ÇOK iyi bir öğretmeniniz vardır ya hani; müthiş ders anlatır, sizinle yakından ilgilenir, her sorunuza bıkmadan cevap verir, anlayabilmeniz için tekrar tekrar  konuları anlatır... Siz de dersi can kulağıyla dinler, ödevlerinizi eksizsiz yapar, sınavlara hazır şekilde girersiniz. İşte Jorge Jesus ve Fenerbahçe’nin hikayesi de iyi öğretmen-çalışkan öğrenci ilişkisi gibi. Dersine iyi çalışan Fenerbahçeli futbolcular Ankaragücü sınavında da temiz bir kağıt verip, pekiyi aldı.

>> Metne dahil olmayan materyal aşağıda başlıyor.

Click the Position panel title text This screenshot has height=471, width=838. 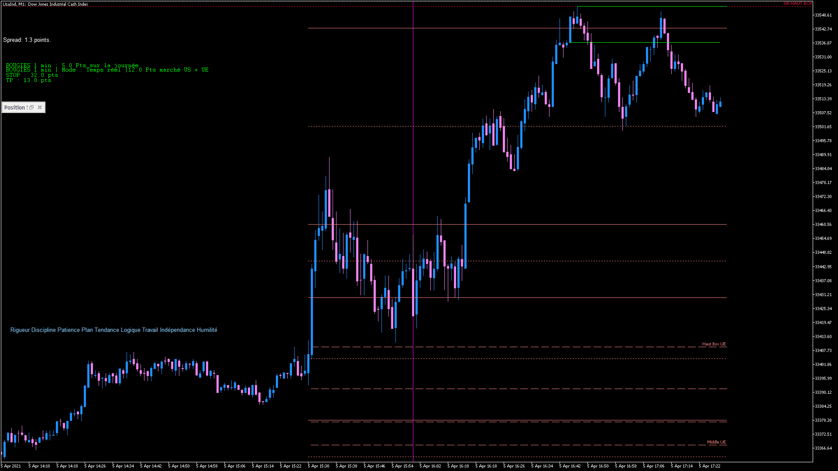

Ankaragücü maçının 1. saniyeden 90. dakikasına kadar Fenerbahçe’nin puan kaybetme ihtimalini düşünen oldu mu? Fenerbahçe buna müsaade etti mi? Kesinlikle hayır. 3. dakikada yine çalışılmış bir duran top organizasyonu ve Batshuayi’nin fırsatçılığıyla gelen gol. Ardından ön alan baskısıyla kazanılan topta direkt hücuma geçiş, İrfan’ın şutunda Gökhan Akkan’ın inanılmaz hatasıyla maçın fiilen bitişi. Gollerde şans faktörü vardı ama Fenerbahçe teorik olarak hep doğruları yaptı. Ankaragücü atağa kalkıyor, çalışılmış bir ofsayt taktiği ile ev sahibinin tüm atakları başlamadan bitiyor. Savunmada iki bek Osayi ve Ferdi ile 3’lü savunma duruma göre 4’lüye hatta 5’liye dönüyor. Konsantrasyonları hiç bozulmuyor böylece rakip ofsayt rekoru kırıyor. Bunlar hep dersine iyi çalışmanın ürünleri.

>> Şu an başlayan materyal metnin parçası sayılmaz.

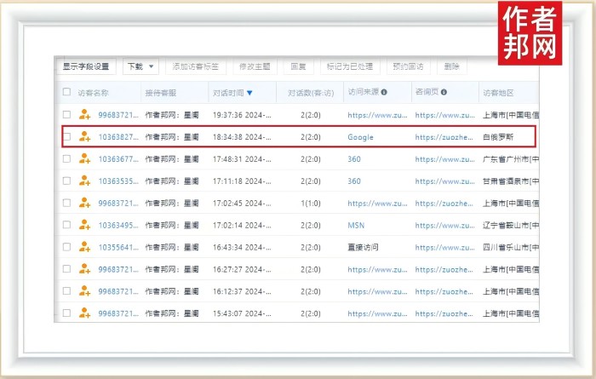Sort by 对话时间 using the arrow
This screenshot has height=379, width=596.
[249, 92]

Hücum anlamında verimin düşük kalması gollerin erken gelmesiyle doğru orantılıydı. Fenerbahçe oyunu hep kontrolü altında tuttu, hep diri kaldı. Ankaragücü, rakibine gücünün yetmeyeceğini anlayınca oyundan düştü. Rossi’nin oyuna girmesiyle Fenerbahçe orta alanı çok daha hızlı geçerek bitirici darbeyi vurdu. Sarı-lacivertliler görkemli değil akıllı ve gerektiği gibi oynayarak, güle oynaya kazandı.